■ The records:
--- START ---

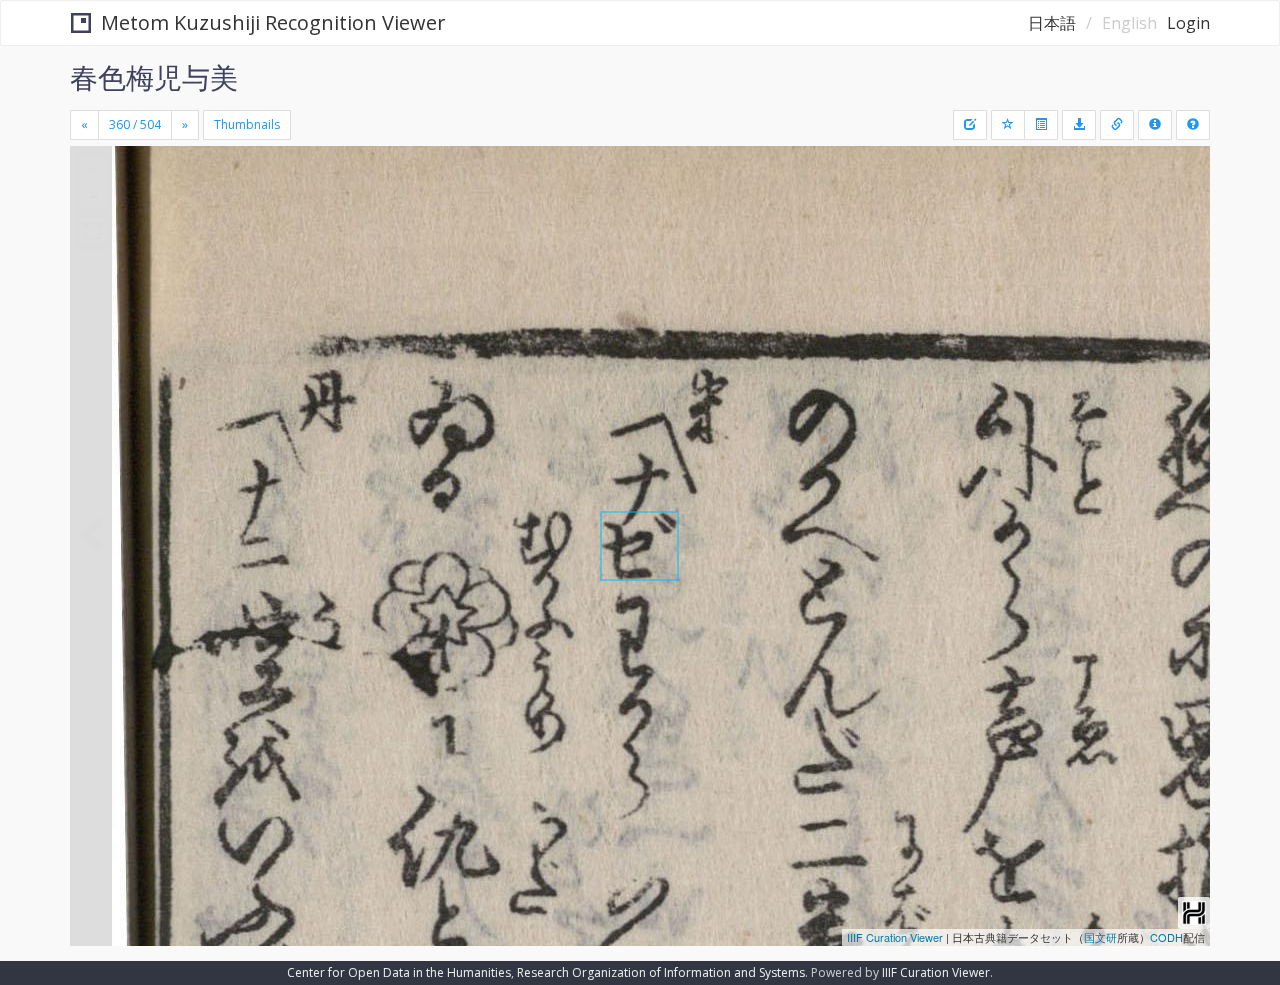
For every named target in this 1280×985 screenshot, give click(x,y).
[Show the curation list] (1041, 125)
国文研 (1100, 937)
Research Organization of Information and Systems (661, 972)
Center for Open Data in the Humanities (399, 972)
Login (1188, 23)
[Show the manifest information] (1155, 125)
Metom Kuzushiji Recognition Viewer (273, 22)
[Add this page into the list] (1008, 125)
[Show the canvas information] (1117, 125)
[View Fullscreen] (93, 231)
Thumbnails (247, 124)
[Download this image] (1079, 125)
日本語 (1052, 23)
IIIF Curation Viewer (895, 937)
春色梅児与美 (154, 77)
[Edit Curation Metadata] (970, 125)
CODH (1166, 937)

--- END ---
--- START ---

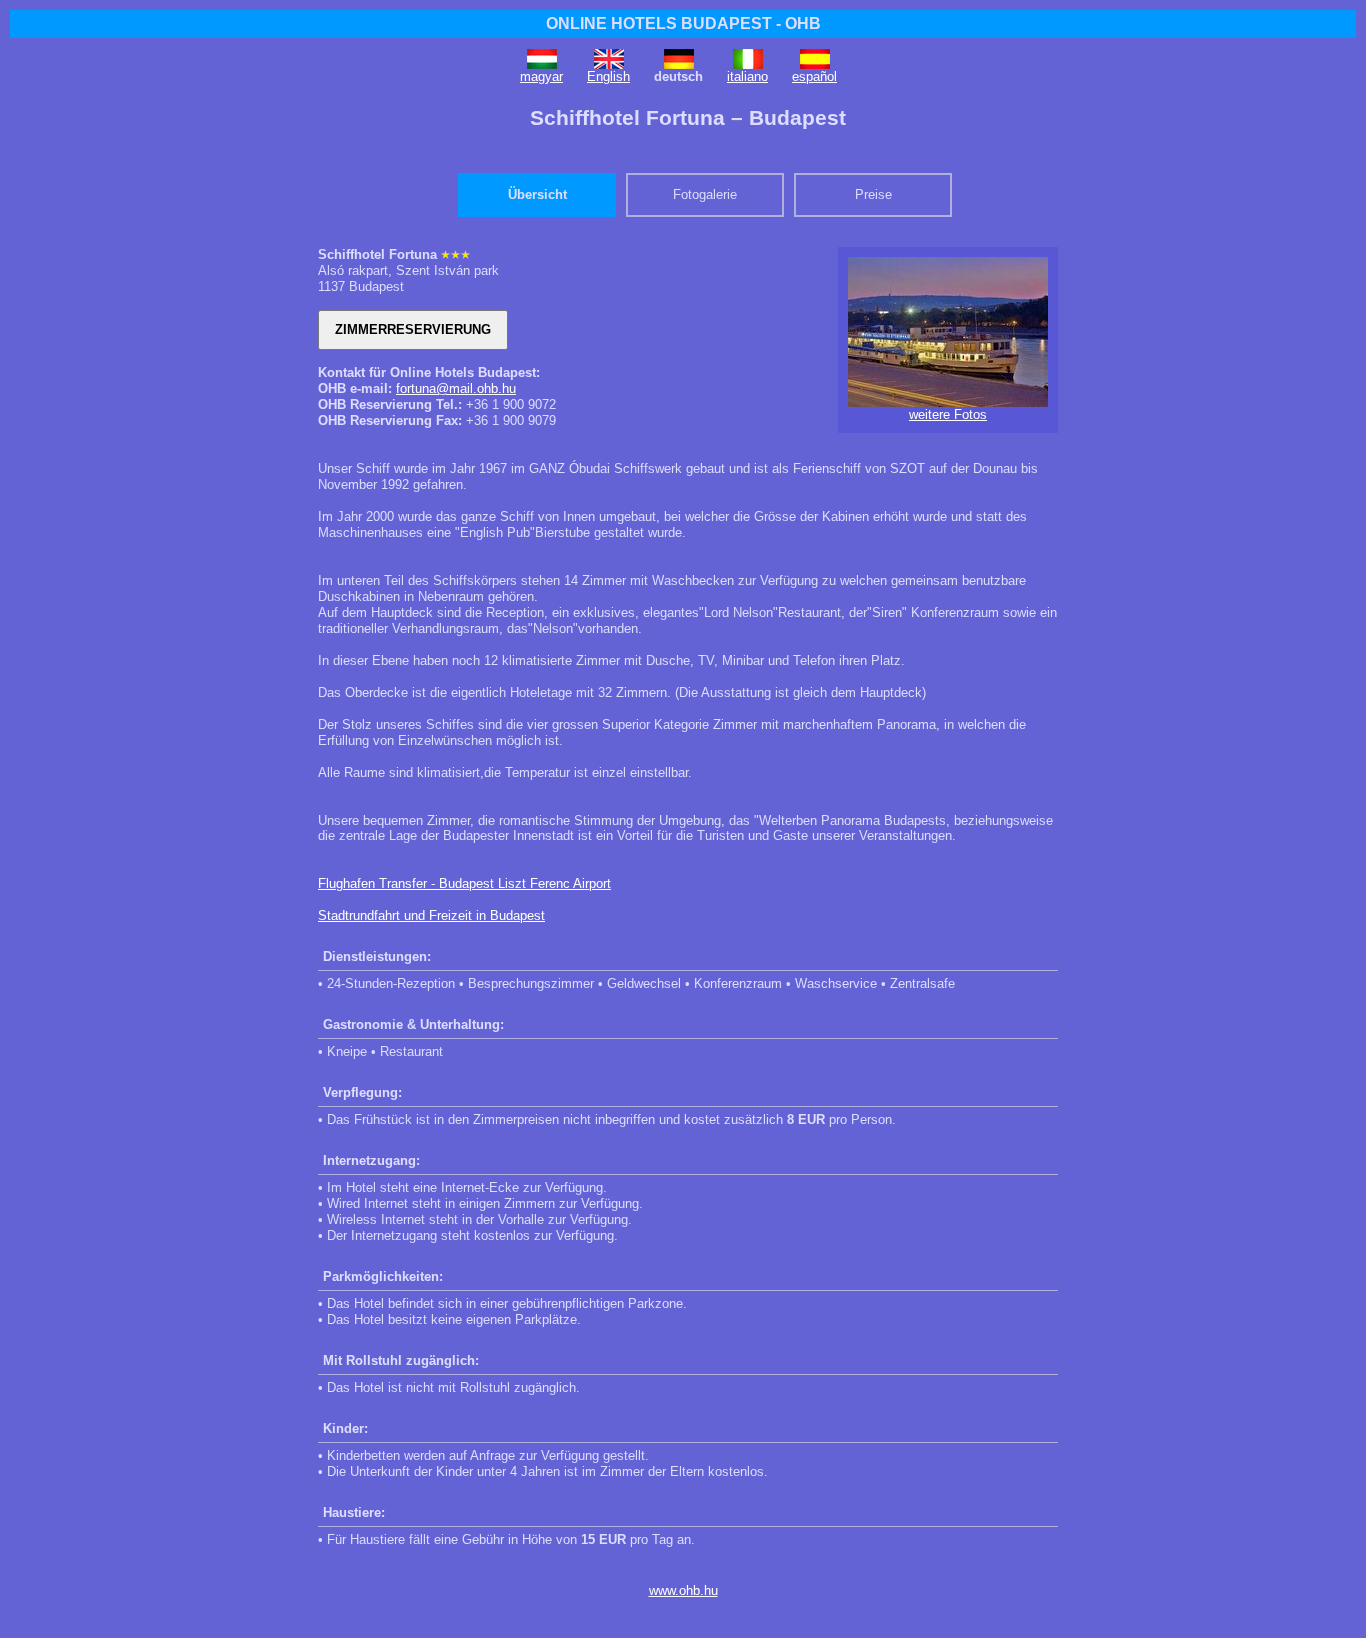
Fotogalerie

--- END ---

■ Assigned task: Every line above that includes the word "Show" should be listed.

■ Answer area:
[Show the curation list] (1041, 125)
[Show the manifest information] (1155, 125)
[Show the canvas information] (1117, 125)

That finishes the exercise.